▶ Exercise directions: Revise the records below by replacing "computer-use agent" with "desktop automation agent" wherever it occurs, leaving everything else unchanged. Omit the pictures from your answer.

▶ Dataset:

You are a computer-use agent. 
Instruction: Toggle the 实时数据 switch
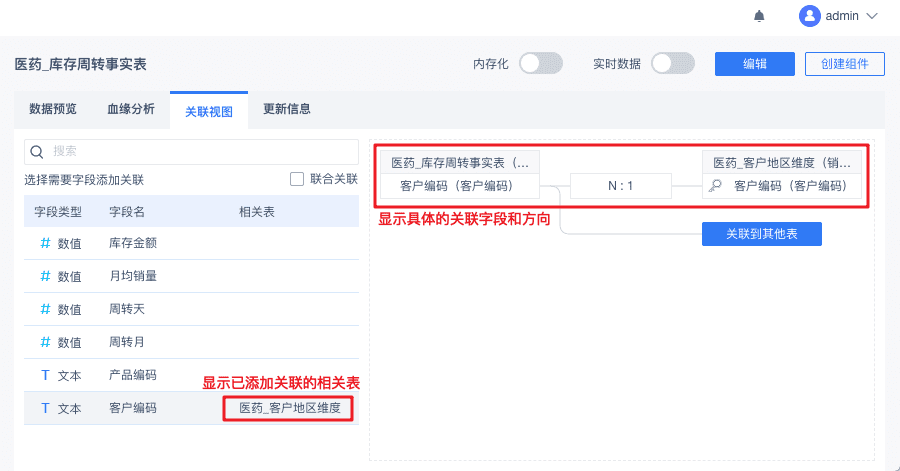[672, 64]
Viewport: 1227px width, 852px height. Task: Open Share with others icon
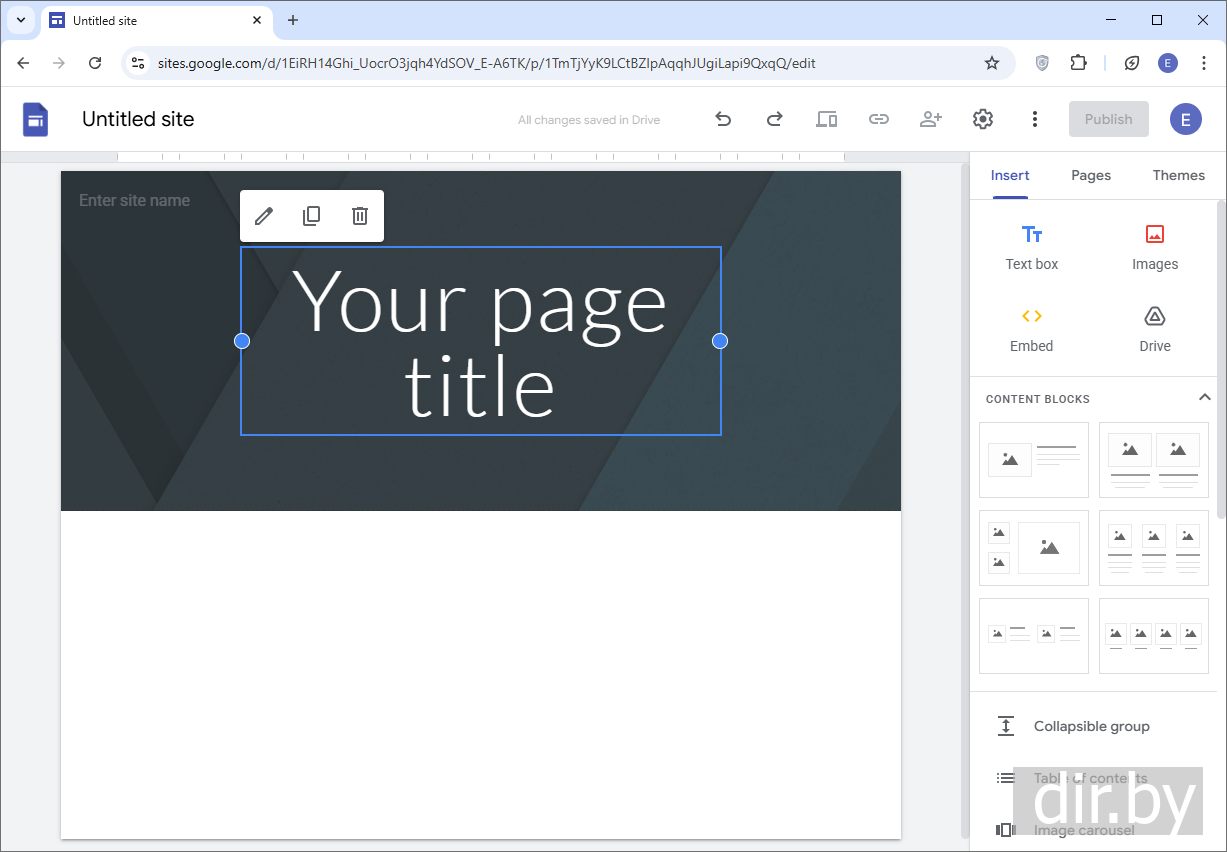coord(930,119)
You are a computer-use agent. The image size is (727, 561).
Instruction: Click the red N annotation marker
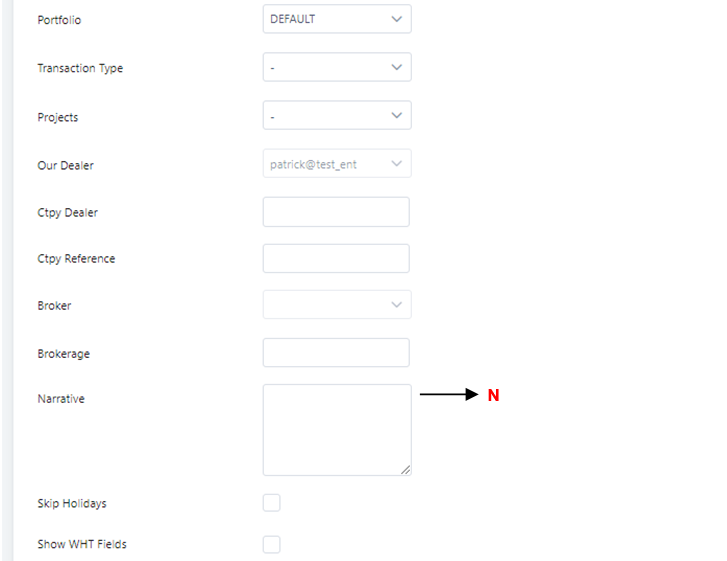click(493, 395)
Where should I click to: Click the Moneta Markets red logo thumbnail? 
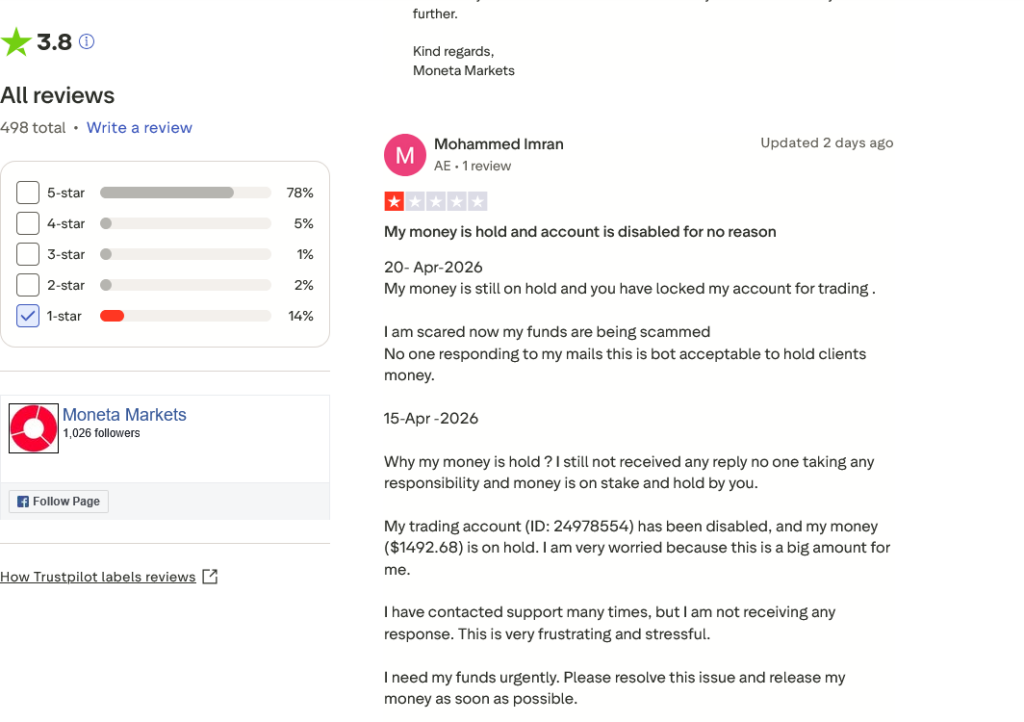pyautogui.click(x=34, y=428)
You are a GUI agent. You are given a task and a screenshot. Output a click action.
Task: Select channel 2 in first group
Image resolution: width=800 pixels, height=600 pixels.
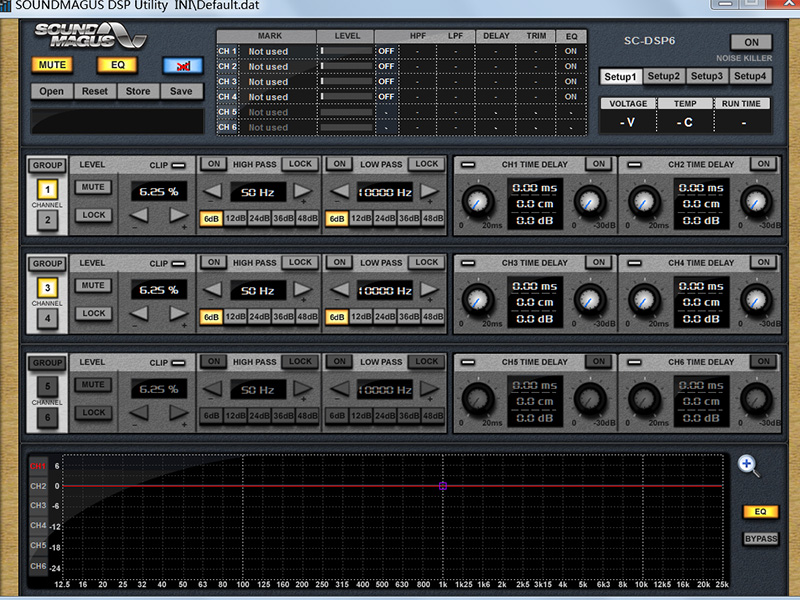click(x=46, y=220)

▶ Response to the exercise:
You are a desktop automation agent. 
Instruction: Toggle the 实时数据 switch
[672, 64]
Viewport: 1227px width, 852px height. Task: Open Share with others icon
coord(930,119)
You are a desktop automation agent. The image size is (727, 561).
Instruction: Click the red N annotation marker
click(493, 395)
Where should I click to: Click the Moneta Markets red logo thumbnail? 
pyautogui.click(x=34, y=428)
You are a GUI agent. You are given a task and a screenshot. Output a click action.
Task: Select channel 2 in first group
Image resolution: width=800 pixels, height=600 pixels.
click(x=46, y=220)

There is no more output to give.